Re-queue a Job (job needs to be running)

username@baltasar-1:~$ scontrol requeue JOB_ID
username@baltasar-1:~$

or

username@baltasar-1:~$ scontrol requeue JOB_ID1,JOB_ID2,...,JOB_IDN
username@baltasar-1:~$

Interactive run of a bash shell

username@baltasar-1:~$ salloc
salloc: Granted job allocation 403
salloc: Waiting for resource configuration
salloc: Nodes compute-5 are ready for job
username@baltasar-1:~$ srun --pty /bin/bash
username@compute-5:~$ exit
username@baltasar-1:~$ exit
salloc: Relinquishing job allocation 403
username@baltasar-1:~$

Interactive run of a GUI program

(Requires X Forwarding within SSH session)

username@baltasar-1:~$ salloc
username@baltasar-1:~$ module load Mathematica
username@baltasar-1:~$ srun --pty --x11=first Mathematica

All other Slurm commands should work as in other computational clusters. Check the user documentation for details.

If you have any suggestions/questions please follow the FAQ at Baltasar’s home page.

MPI Computation

Baltasar has MPICH installed and configured. You must load the MPICH module whenever MPI is needed.

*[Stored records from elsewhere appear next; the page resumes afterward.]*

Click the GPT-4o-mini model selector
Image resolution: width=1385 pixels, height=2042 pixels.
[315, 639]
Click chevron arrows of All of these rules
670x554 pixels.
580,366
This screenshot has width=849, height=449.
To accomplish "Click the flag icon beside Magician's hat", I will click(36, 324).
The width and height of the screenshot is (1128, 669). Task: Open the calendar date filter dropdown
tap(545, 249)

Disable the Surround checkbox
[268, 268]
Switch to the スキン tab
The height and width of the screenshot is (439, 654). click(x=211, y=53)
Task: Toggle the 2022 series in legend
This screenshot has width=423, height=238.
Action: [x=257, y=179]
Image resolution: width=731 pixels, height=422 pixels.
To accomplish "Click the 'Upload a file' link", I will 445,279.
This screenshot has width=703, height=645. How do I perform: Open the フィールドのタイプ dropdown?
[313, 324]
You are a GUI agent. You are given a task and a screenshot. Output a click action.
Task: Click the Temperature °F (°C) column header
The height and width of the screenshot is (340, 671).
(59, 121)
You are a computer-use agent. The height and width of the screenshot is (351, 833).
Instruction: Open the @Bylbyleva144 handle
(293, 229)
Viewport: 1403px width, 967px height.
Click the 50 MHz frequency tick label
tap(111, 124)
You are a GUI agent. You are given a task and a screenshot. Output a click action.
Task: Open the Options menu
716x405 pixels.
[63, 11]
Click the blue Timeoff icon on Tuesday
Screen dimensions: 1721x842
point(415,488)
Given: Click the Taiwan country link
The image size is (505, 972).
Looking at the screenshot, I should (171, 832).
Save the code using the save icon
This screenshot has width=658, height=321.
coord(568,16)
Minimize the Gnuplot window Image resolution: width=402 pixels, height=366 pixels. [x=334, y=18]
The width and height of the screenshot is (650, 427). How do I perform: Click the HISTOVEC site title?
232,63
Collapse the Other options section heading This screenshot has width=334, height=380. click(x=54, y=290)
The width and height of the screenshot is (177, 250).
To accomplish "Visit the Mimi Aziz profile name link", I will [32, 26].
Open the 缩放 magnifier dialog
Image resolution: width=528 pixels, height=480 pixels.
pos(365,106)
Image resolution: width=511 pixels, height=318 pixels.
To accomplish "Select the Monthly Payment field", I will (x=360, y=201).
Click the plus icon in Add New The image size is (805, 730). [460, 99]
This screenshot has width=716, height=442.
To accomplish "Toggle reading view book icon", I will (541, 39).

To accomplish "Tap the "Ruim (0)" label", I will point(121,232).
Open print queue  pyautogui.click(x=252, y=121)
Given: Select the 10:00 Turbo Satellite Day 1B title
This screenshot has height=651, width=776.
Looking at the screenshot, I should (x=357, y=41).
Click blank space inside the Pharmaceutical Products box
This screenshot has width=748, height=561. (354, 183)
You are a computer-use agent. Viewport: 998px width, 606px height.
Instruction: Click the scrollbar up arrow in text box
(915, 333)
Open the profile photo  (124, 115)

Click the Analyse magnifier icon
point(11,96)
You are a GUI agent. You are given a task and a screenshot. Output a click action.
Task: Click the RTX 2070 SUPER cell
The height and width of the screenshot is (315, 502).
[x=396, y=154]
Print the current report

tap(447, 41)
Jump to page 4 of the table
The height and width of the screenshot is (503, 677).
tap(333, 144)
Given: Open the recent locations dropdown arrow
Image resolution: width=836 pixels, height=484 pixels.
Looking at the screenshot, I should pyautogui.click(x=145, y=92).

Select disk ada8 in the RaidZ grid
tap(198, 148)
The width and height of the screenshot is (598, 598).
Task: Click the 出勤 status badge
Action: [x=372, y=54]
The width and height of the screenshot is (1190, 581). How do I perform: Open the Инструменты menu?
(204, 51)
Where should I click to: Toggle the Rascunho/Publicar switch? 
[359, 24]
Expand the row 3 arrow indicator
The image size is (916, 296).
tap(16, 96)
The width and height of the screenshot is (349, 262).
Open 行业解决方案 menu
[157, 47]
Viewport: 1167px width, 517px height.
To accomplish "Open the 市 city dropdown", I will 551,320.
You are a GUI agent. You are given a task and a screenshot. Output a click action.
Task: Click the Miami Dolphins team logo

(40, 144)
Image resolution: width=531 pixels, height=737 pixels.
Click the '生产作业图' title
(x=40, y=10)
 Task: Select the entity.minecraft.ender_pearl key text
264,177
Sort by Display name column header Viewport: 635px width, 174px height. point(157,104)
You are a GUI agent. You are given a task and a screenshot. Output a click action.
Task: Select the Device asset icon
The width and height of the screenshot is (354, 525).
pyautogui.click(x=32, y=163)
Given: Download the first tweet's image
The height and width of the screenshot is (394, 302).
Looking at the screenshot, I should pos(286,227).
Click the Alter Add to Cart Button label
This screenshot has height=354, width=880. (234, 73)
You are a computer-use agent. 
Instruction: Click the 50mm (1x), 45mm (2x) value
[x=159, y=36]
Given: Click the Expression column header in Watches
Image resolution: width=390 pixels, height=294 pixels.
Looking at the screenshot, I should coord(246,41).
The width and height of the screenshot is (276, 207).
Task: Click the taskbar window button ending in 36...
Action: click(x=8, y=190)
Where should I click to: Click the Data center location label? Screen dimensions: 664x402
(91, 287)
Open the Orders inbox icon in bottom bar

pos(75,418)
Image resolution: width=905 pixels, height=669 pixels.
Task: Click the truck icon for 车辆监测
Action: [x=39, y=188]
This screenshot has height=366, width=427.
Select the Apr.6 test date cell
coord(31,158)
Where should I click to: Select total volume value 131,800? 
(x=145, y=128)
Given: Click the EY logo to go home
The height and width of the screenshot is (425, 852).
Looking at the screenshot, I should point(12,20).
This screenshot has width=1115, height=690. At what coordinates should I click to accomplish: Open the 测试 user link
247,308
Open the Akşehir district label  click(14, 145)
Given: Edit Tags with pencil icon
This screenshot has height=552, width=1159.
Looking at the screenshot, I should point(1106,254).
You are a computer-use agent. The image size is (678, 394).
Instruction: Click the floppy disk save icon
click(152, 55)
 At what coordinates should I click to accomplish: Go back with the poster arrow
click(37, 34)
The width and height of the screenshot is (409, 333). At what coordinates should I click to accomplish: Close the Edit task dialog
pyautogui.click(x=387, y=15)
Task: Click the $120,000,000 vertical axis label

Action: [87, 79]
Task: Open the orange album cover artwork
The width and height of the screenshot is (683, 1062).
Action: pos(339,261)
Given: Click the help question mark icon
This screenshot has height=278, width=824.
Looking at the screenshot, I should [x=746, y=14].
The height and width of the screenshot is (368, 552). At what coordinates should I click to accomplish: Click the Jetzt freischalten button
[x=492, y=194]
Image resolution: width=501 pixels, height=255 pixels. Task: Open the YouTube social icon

username@baltasar-1:~$ module load MPICH
username@baltasar-1:~$ mpicc mpi_code.c

or even better, you can compile your code in a computation node. Below is an example batch script:

username@baltasar-1:~$ cat program-v1.1-compile.batch
#!/bin/bash
#SBATCH --job-name=my-code-compile
#SBATCH --output=/home/username/program-v1.1/my-code-compile-%j.out
#SBATCH --error=/home/username/program-v1.1/my-code-compile-%j.err
#SBATCH --cpus-per-task=48
#SBATCH --mail-user=mail@example.com
#SBATCH --mail-type=ALL
#SBATCH --time=72:00:00
#SBATCH --mem=64G
module load MPICH
RUNPATH=/home/username/program-v1.1
cd $RUNPATH
mkdir -p /home/username/program-v1.1/bin
./configure --prefix=/home/username/program-v1.1/bin && make -j 48 && make install
username@baltasar-1:~$ module list
No modules loaded
username@baltasar-1:~$ sbatch program-v1.1-compile.batch

When running MPI enabled programs, you must have the MPICH module loaded beforehand or, like in the last script, explicitly declared. Here is an example:

username@baltasar-1:~$ cat program-v1.1-run.batch
#!/bin/bash
#SBATCH --ntasks=128
#SBATCH --time=00:01:00
#SBATCH --mem=1G
#SBATCH --job-name=my-code-run
#SBATCH --mail-user=mail@example.com
#SBATCH --workdir=/home/username/program-v1.1
#SBATCH --output=/home/username/program-v1.1/my-code-run-%j.out
#SBATCH --error=/home/username/program-v1.1/my-code-run-%j.err

srun bin/program-v1.1
username@baltasar-1:~$ module list
No modules loaded
username@baltasar-1:~$ module load MPICH
username@baltasar-1:~$ sbatch program-v1.1-run.batch

NOTE the absence of the option –cpus-per-task and the new –ntasks when running MPI jobs, each of the requested tasks will be assigned to a cpu as resources are available, using –cpus-per-task in MPI jobs can lead to unexpected results.

Compiler Optimization

Baltasar entry/storage nodes have different architectures from the computational nodes. If you were to use “native” detection of the architecture during compile time, code would be optimized to the wrong architecture and therefore your code would run slower in the computational nodes, and even have CPU instructions that are not supported by the compute nodes architecture, i.e: Illegal Instruction errors

Do not use -march=native or -mtune=native while compiling as it will make your program run slower or not run at all.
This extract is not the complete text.